The introduction and literature review position the work within the broader field of sentiment analysis, highlighting the existing gap in resources for Urdu. However, the claim of methodological novelty remains overstated. The paper primarily reuses established techniques (CNN + FastText, MFCC/prosodic features, 3D-CNN, fusion strategies) rather than introducing fundamentally new models. The main novelty lies in the dataset contribution rather than the modeling framework. This distinction should be made clearer.
The authors’ creation of the MMSA-Urdu dataset is a significant contribution, as it addresses the scarcity of multi-modal resources for Urdu.
The methodology is described with enough detail to be reproducible, and the revisions clarify ambiguities from the earlier version (e.g., video vs. frames). Evaluation has been strengthened with 5-fold cross-validation and additional performance metrics (precision, recall, F1), which were missing before. Ethical considerations regarding dataset collection are now explicitly addressed.
However, for baseline comparisons, it is not always clear whether competing models were retrained under the same conditions or whether results are drawn directly from prior publications. The authors restrict themselves to MFCC, pitch, loudness, and intensity. While justified as standard practice, the lack of exploration of alternative audio features is a limitation. Finally, although dataset biases are acknowledged, no steps are taken to mitigate them, either in modeling or evaluation.
The inclusion of multiple metrics (precision, recall, F1) alongside accuracy is a welcome improvement, and the reported results (91.18% with tri-modal fusion) are strong.

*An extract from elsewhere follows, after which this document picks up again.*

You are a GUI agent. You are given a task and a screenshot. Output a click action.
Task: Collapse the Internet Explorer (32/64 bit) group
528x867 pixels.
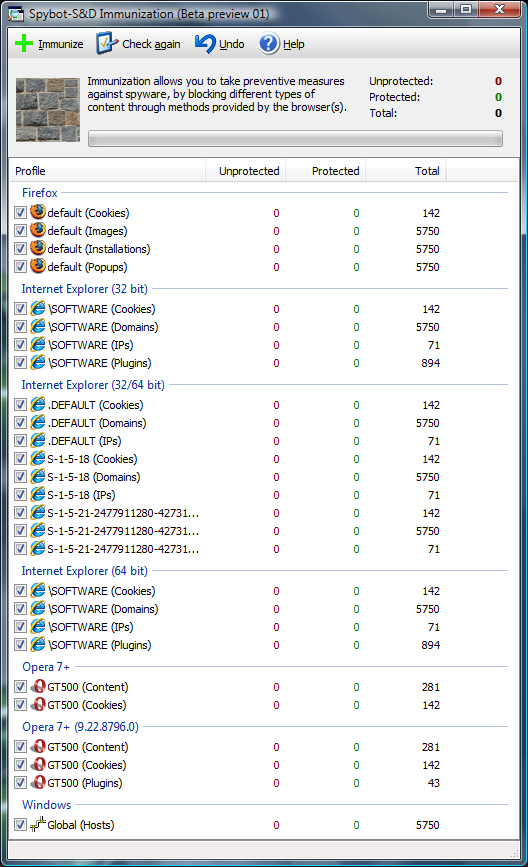coord(93,384)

The use of cross-validation further supports the robustness of the findings. The authors also attempt to demonstrate generalizability by retraining their model on the CMU-MOSI dataset, achieving competitive results. This is a good step toward validating the framework across languages.
However, the claim of generalizability is still limited to one benchmark dataset; no tests are conducted across Urdu dialects or out-of-domain data. While comparisons with prior work show performance gains, the lack of clarity on whether baselines were re-implemented under the same conditions leaves some doubt about the validity of superiority claims.
Overall, this revision represents a significant improvement over the earlier version. The reporting is clearer, the evaluation more comprehensive, and the error analysis more insightful. The MMSA-Urdu dataset is a valuable contribution to the community and provides a foundation for future research in low-resource, multi-modal sentiment analysis.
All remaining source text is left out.